Fig. 5. Bat NLRP3-mediated inflammation in immune cells is dampened in response to IAV, PRV3M and MERS-CoV infection.

a–c,g–i, Quantification of ASC specks by ImageStream (a,g), immunoblot analysis (b,h) and virus titration (c,i) of mouse NLRP3^−/− iMACs reconstituted with mCitrine alone (control), human or bat (P. alecto) NLRP3–mCitrine, primed with LPS for 3 h, followed by infection with IAV (MOI = 0.5, a–c) or PRV3M (MOI = 2, g–i) for 24 h.

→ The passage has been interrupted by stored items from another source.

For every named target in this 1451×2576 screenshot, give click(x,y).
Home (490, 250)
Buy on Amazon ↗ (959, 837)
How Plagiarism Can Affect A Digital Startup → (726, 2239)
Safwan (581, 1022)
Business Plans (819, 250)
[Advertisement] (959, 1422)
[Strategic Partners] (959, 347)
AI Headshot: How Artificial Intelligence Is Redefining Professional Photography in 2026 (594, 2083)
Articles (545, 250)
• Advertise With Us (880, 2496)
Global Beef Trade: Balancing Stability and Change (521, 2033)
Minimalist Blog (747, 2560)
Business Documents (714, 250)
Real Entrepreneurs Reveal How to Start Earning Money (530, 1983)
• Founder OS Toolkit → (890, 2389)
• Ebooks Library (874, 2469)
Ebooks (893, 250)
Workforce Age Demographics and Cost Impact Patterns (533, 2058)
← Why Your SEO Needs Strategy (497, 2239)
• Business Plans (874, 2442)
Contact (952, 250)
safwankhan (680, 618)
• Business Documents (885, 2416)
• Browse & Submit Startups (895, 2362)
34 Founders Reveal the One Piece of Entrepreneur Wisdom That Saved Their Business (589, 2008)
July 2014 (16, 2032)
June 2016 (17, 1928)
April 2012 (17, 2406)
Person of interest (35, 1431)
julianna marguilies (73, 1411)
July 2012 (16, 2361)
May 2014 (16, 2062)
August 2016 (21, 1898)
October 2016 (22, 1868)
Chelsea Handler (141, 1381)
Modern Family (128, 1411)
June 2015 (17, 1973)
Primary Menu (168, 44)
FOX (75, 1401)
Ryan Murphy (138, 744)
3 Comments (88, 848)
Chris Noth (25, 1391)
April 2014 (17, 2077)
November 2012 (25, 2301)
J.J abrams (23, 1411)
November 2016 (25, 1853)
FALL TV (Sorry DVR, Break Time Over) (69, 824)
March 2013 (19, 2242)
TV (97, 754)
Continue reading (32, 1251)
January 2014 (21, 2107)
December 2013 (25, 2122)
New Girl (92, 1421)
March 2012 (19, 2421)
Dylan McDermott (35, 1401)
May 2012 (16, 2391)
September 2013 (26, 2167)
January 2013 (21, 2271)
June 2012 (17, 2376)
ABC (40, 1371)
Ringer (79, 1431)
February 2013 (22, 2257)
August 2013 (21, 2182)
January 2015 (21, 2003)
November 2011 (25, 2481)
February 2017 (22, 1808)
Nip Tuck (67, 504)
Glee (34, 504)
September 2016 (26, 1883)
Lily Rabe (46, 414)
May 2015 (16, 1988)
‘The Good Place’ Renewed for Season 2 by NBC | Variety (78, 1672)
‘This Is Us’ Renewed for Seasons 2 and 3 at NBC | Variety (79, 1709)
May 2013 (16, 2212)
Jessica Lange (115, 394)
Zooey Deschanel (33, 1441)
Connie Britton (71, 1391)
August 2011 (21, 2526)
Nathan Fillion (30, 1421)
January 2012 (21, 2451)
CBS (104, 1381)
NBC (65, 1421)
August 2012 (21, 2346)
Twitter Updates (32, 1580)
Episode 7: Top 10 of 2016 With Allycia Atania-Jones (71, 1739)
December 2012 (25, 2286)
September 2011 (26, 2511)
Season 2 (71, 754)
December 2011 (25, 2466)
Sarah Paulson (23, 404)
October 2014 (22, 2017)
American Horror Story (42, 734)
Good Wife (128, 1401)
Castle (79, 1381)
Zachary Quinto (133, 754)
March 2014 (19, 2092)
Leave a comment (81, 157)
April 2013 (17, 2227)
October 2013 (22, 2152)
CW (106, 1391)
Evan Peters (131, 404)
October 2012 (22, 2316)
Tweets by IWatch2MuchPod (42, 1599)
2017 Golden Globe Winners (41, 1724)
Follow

NLRP3, NLRP3–mCitrine stained with anti-GFP; PRV3M, PRV3M viral protein stained with polyclonal macaque serum; SN, supernatant; CL, cell lysates. Titres in the supernatant are expressed as p.f.u. ml⁻¹. d–f,j–l Quantification of ASC specks by ImageStream (d,j), IL-1β secretion by ELISA (e,k) and virus titration (f,l) of mouse or bat BMDMs, primed with LPS for 3 h, followed by infection with IAV (MOI = 1–10, d–f) or PRV3M (MOI = 1–10, j–l) for 24 h. Titres in the supernatant are expressed as median tissue culture infectious dose (TCID₅₀) ml⁻¹ m–o, Quantification of ASC specks by ImageStream (m), IL-1β secretion by ELISA (n) and virus titration (o) of human or bat PBMCs, primed with LPS for 3 h, followed by infection with MERS-CoV (MOI = 0.25, 0.5, 1) for 24 h. MCC950 inhibitor was added 1 h before infection for human PBMCs. Titres in the supernatant are expressed as TCID₅₀ ml⁻¹. *P < 0.05, **P < 0.01, ***P < 0.001, ****P < 0.0001, NS, not significant, by one-way ANOVA (a,c,g,i) or two-way ANOVA (d–f and j–o) with Bonferroni’s multiple comparisons test. Exact P values are provided in Supplementary Table 5. Data are presented as mean + s.d. of three biological replicates (d–f and j–o) or three independent experiments (a,c,g,i), or representative of three independent experiments (b,h).